PHP's execution timeout defaults to 30 seconds, but if that's what you're thinking it won't be an issue: there won't be a single PHP program running the whole time the client is taking the test - PHP only runs for the duration necessary to take the data supplied from the client at the previous page, process it, and deliver the content for the next page. That should take under a second.
To tie all these pages (rather, request/response transactions between the client computer and the server) together into a single process you'd require some sort of session management (without it there would generally be no way to tell which transactions are related).

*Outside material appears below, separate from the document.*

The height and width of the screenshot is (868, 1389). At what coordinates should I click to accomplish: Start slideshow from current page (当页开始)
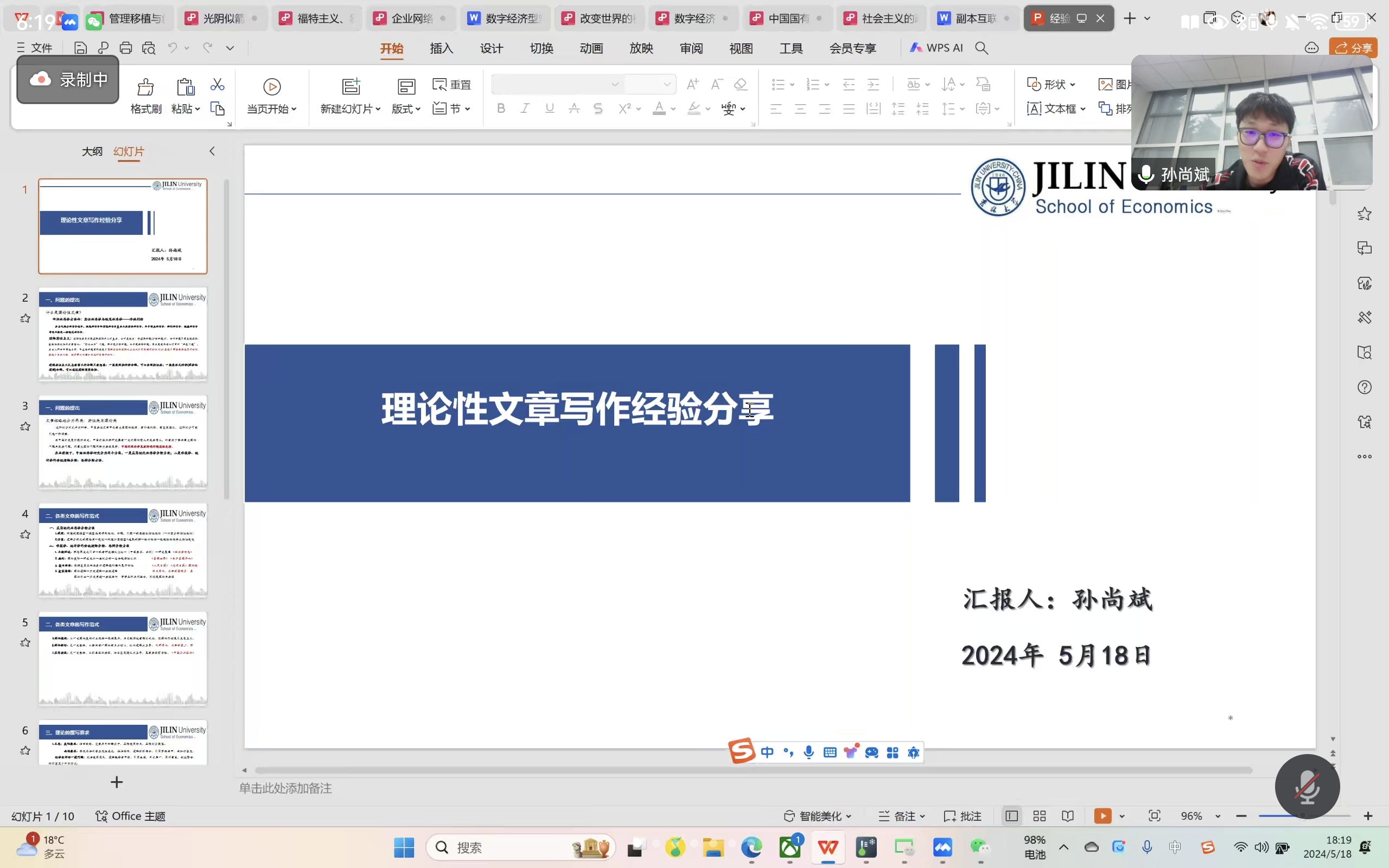click(x=271, y=87)
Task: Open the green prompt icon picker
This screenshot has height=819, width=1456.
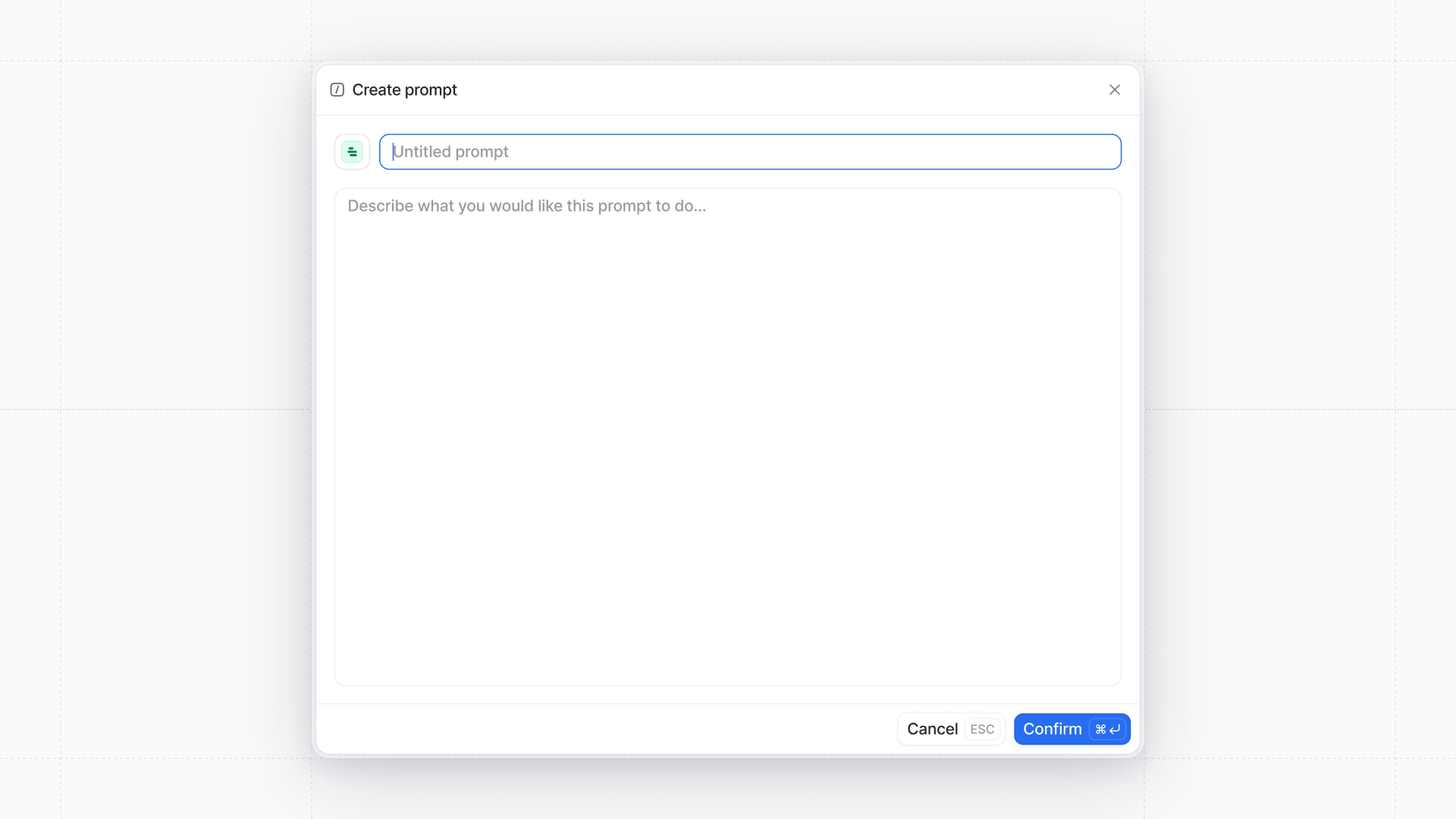Action: (351, 152)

PHP's default is to assume that any two consecutive transactions in the same session are no more than 1440 seconds apart (I don't know why 24 minutes was chosen); so as long as the client is communicating with the server more often than that, the session will remain live for as long as necessary.

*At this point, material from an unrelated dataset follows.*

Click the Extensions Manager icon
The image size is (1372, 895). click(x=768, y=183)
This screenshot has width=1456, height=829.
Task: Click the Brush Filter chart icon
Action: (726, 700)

As I said, that's the default: it can be adjusted (to an hour or more if you wish), but I'd also consider breaking the sections down further (but I'm saying that without knowing what each section entails or why it might take so long, of course - I can certainly think of cases where that would be unreasonable).
Furthermore, (by default) PHP won't kill off a "stale" session immediately it runs over its time limit. Such garbage collection is a bit time-consuming so its operation has been built to be probabilistic ... rather than go into detail I've decided to just refer you to the "forgotten documentation": the php.ini file where these things are configured.
So; you'll need session management. With that in place, assuming that you configure it to allow plenty of time for the user to complete each page/section of the test, you shouldn't have any timeout issues.